The problem
For the records below, print the lines from the line with "Image resolution: width=1324" through the line with "Click the quantity value 40,00" exactly as written; include both end lines and exclude the rest.

Collected data
□ □ □
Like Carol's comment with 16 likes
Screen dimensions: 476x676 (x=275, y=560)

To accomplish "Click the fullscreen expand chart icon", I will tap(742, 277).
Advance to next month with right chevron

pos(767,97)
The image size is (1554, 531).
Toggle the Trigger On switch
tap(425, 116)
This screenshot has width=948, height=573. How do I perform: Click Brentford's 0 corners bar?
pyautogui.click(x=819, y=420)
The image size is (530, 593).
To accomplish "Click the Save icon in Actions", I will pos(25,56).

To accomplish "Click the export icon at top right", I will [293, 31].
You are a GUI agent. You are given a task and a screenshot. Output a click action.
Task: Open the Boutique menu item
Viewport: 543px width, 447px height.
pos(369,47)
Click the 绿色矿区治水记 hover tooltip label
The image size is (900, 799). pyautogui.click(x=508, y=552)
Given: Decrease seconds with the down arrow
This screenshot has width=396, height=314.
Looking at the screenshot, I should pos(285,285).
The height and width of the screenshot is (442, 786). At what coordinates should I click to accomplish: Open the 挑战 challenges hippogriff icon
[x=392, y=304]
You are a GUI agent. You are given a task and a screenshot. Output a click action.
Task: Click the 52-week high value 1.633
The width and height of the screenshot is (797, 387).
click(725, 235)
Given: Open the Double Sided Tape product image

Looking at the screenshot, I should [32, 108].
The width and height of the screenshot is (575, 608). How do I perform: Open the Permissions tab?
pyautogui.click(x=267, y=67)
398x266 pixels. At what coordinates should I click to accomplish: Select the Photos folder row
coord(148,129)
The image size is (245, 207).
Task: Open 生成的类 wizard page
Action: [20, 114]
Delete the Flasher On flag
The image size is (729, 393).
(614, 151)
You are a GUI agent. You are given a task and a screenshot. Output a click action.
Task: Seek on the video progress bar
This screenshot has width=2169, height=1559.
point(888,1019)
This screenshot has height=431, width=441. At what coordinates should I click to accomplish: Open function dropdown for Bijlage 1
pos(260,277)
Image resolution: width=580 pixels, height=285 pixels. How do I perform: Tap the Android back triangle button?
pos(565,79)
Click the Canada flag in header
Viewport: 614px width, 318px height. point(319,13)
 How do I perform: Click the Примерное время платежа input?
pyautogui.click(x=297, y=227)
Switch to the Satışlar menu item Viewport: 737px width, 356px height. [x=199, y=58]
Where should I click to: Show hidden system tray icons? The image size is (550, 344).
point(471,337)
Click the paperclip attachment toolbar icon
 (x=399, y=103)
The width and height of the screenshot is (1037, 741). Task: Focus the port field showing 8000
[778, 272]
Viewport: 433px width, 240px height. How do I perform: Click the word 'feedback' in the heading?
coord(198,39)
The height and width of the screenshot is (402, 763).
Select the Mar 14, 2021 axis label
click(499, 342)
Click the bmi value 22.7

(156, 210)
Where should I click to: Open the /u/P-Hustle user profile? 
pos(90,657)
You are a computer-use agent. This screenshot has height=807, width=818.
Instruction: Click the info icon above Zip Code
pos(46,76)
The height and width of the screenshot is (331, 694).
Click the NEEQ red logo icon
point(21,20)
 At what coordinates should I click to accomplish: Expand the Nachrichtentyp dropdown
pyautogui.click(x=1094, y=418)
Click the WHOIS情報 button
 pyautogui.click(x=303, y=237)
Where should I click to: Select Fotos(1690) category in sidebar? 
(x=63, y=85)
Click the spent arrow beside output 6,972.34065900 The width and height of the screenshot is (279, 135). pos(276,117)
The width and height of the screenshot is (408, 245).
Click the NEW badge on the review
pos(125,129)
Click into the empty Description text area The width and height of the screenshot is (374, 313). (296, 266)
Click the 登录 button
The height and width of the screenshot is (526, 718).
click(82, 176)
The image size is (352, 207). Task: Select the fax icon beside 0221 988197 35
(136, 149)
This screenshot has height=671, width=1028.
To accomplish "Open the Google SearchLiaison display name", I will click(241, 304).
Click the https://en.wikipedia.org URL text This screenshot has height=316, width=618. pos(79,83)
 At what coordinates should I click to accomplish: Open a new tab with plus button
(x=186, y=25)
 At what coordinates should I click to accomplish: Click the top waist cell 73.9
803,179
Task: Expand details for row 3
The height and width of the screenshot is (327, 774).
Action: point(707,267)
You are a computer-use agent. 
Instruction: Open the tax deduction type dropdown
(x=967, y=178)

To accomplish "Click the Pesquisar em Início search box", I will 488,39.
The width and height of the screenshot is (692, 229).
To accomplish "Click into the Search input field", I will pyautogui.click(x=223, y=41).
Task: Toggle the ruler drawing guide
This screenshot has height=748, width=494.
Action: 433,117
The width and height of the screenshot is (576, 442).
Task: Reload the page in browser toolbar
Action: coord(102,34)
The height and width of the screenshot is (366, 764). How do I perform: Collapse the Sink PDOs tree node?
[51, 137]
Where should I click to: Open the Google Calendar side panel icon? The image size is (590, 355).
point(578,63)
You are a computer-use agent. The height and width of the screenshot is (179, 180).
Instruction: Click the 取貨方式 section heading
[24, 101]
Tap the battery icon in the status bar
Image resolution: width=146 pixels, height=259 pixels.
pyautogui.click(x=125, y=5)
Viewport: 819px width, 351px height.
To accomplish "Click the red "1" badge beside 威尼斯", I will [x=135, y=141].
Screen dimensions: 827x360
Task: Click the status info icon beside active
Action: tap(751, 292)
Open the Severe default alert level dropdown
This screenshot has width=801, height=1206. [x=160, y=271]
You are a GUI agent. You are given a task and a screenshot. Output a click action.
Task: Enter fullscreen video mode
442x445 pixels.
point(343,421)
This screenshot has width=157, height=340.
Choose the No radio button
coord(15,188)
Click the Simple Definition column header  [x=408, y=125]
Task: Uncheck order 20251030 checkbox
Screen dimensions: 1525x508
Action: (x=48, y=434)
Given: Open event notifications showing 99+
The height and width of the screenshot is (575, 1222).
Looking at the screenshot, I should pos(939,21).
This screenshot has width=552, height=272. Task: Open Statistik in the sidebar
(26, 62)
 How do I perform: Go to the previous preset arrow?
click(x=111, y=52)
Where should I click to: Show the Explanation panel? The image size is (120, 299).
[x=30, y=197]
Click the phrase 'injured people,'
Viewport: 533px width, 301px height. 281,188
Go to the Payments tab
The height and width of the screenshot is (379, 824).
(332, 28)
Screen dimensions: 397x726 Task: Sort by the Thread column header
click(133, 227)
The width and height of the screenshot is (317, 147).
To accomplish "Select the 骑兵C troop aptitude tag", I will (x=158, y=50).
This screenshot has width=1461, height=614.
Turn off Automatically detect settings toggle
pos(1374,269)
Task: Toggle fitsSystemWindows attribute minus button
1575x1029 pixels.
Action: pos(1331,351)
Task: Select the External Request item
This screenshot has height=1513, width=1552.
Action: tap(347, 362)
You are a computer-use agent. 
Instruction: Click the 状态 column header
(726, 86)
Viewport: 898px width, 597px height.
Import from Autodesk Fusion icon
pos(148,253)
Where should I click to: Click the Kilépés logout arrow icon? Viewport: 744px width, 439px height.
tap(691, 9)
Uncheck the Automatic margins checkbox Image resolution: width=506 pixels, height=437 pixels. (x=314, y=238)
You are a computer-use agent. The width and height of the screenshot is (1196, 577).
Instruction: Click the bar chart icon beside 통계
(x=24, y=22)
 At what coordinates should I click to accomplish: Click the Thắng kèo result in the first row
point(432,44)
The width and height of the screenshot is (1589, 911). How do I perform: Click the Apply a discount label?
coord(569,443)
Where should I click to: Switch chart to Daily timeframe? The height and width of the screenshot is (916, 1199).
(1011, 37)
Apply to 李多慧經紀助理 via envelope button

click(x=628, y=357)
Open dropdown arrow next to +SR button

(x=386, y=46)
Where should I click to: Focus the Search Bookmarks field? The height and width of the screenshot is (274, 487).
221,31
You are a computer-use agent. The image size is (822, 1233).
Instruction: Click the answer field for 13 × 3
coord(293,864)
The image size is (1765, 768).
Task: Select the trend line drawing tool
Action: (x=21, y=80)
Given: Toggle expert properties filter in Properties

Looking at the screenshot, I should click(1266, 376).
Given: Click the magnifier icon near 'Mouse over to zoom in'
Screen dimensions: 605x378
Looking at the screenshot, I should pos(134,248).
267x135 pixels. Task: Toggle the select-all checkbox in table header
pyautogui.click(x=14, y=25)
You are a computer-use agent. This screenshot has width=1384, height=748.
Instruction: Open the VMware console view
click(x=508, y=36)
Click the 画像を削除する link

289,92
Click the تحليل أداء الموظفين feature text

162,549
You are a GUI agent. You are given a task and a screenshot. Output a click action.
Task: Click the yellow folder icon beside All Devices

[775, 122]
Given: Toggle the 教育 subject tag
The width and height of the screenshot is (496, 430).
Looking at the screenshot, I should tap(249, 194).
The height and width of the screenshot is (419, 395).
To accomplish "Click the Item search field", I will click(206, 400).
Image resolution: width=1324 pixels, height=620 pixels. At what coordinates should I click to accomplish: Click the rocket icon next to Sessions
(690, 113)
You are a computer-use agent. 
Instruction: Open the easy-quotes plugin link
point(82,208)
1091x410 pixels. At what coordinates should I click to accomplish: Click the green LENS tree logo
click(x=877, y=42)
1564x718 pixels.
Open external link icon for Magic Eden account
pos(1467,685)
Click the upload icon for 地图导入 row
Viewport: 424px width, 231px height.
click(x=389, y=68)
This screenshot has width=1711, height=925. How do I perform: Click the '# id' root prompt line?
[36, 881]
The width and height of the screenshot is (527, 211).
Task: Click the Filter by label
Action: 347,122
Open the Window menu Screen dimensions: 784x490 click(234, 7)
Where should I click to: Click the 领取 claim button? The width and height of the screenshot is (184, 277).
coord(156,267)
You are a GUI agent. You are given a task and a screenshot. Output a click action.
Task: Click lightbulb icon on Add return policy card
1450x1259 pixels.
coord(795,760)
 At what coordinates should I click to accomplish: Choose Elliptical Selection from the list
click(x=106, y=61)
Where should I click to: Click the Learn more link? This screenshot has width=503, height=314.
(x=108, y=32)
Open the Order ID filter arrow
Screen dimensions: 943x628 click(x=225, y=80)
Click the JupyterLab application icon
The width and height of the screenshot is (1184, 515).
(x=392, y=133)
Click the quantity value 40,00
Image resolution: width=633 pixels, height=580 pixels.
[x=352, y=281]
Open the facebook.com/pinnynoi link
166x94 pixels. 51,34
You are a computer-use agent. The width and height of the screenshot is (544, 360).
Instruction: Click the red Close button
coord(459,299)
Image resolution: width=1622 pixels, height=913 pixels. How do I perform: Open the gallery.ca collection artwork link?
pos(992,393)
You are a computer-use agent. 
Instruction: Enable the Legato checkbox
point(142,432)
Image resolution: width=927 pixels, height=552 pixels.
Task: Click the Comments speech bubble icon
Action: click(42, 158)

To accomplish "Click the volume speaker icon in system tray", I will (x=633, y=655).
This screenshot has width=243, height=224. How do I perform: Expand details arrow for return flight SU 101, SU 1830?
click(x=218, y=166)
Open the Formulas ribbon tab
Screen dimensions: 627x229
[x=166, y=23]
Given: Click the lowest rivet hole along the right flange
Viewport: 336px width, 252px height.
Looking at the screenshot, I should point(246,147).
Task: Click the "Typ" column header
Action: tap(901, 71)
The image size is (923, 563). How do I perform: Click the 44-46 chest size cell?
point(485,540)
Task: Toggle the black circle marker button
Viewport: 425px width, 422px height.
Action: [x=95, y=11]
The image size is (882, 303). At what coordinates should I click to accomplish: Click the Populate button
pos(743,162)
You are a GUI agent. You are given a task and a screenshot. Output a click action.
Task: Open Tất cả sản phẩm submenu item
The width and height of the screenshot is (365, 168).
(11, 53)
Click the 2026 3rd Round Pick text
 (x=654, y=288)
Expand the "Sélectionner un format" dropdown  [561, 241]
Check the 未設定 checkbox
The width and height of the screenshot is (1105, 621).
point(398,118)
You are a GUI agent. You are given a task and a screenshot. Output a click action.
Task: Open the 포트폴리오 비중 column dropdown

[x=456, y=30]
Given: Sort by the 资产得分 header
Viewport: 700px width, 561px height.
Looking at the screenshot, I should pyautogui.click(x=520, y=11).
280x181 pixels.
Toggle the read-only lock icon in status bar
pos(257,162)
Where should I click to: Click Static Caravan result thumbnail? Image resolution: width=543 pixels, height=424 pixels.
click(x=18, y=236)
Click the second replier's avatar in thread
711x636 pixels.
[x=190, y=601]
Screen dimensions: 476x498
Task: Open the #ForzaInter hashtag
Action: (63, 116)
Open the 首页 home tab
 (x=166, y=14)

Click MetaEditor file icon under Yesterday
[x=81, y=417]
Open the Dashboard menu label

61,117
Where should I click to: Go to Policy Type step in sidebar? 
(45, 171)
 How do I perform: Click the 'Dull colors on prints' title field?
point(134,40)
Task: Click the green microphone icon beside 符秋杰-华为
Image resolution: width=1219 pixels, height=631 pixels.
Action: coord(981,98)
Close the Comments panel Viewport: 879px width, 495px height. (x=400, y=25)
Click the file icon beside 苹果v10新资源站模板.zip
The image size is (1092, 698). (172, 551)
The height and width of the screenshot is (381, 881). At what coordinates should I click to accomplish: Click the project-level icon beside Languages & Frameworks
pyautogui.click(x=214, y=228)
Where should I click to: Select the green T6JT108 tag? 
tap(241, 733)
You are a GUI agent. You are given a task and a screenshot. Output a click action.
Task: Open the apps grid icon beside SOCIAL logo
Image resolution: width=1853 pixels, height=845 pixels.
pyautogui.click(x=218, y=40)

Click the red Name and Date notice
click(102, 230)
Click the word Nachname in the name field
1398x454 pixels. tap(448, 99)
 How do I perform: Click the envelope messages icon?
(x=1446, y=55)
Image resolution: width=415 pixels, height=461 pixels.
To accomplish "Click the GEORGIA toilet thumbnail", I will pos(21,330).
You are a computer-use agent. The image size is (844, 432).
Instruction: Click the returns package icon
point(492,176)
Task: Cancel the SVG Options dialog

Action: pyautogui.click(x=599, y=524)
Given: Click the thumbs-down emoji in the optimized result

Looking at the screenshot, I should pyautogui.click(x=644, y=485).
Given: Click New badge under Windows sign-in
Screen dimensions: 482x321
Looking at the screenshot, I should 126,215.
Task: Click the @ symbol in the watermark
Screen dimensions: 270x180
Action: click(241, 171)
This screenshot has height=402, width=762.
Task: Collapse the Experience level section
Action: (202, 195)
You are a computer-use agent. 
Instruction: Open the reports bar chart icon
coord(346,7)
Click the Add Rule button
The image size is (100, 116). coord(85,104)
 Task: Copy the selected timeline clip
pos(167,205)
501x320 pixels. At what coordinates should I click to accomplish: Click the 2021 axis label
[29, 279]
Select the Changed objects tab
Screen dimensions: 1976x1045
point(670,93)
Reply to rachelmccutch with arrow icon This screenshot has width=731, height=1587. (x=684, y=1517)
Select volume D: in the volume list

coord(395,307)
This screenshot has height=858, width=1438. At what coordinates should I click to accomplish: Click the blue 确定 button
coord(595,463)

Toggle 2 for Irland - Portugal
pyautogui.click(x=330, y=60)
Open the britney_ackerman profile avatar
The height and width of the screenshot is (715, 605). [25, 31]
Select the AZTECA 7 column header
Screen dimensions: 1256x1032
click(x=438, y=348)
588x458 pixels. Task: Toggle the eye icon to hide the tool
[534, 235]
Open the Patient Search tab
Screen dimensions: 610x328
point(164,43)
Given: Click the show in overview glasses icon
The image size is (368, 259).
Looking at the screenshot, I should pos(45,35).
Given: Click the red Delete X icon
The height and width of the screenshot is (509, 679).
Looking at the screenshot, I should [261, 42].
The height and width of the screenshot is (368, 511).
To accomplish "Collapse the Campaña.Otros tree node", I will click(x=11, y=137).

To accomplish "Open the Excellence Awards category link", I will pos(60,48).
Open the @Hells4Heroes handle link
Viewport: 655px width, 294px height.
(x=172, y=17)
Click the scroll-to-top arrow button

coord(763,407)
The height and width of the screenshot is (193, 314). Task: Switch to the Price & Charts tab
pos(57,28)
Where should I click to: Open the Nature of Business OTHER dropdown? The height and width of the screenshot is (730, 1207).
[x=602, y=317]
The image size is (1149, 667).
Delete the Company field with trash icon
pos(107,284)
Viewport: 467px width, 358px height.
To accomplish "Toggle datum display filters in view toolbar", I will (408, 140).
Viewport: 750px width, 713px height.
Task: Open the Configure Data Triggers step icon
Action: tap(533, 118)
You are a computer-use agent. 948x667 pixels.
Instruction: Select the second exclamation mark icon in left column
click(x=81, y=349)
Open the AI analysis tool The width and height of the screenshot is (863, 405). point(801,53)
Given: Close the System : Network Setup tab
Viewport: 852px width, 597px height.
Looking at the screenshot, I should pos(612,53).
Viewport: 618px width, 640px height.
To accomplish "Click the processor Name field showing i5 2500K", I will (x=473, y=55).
□ □ □
Exercise result
Image resolution: width=1324 pixels, height=620 pixels. At what coordinates should I click to accomplish: Click the rocket icon next to Sessions
(690, 113)
You are a computer-use agent. 
Instruction: Open the easy-quotes plugin link
point(82,208)
1091x410 pixels. At what coordinates should I click to accomplish: Click the green LENS tree logo
click(x=877, y=42)
1564x718 pixels.
Open external link icon for Magic Eden account
pos(1467,685)
Click the upload icon for 地图导入 row
Viewport: 424px width, 231px height.
click(x=389, y=68)
This screenshot has width=1711, height=925. How do I perform: Click the '# id' root prompt line?
[36, 881]
The width and height of the screenshot is (527, 211).
Task: Click the Filter by label
Action: 347,122
Open the Window menu Screen dimensions: 784x490 click(234, 7)
Where should I click to: Click the 领取 claim button? The width and height of the screenshot is (184, 277).
coord(156,267)
You are a GUI agent. You are given a task and a screenshot. Output a click action.
Task: Click lightbulb icon on Add return policy card
1450x1259 pixels.
coord(795,760)
 At what coordinates should I click to accomplish: Choose Elliptical Selection from the list
click(x=106, y=61)
Where should I click to: Click the Learn more link? This screenshot has width=503, height=314.
(x=108, y=32)
Open the Order ID filter arrow
Screen dimensions: 943x628 click(x=225, y=80)
Click the JupyterLab application icon
The width and height of the screenshot is (1184, 515).
(x=392, y=133)
Click the quantity value 40,00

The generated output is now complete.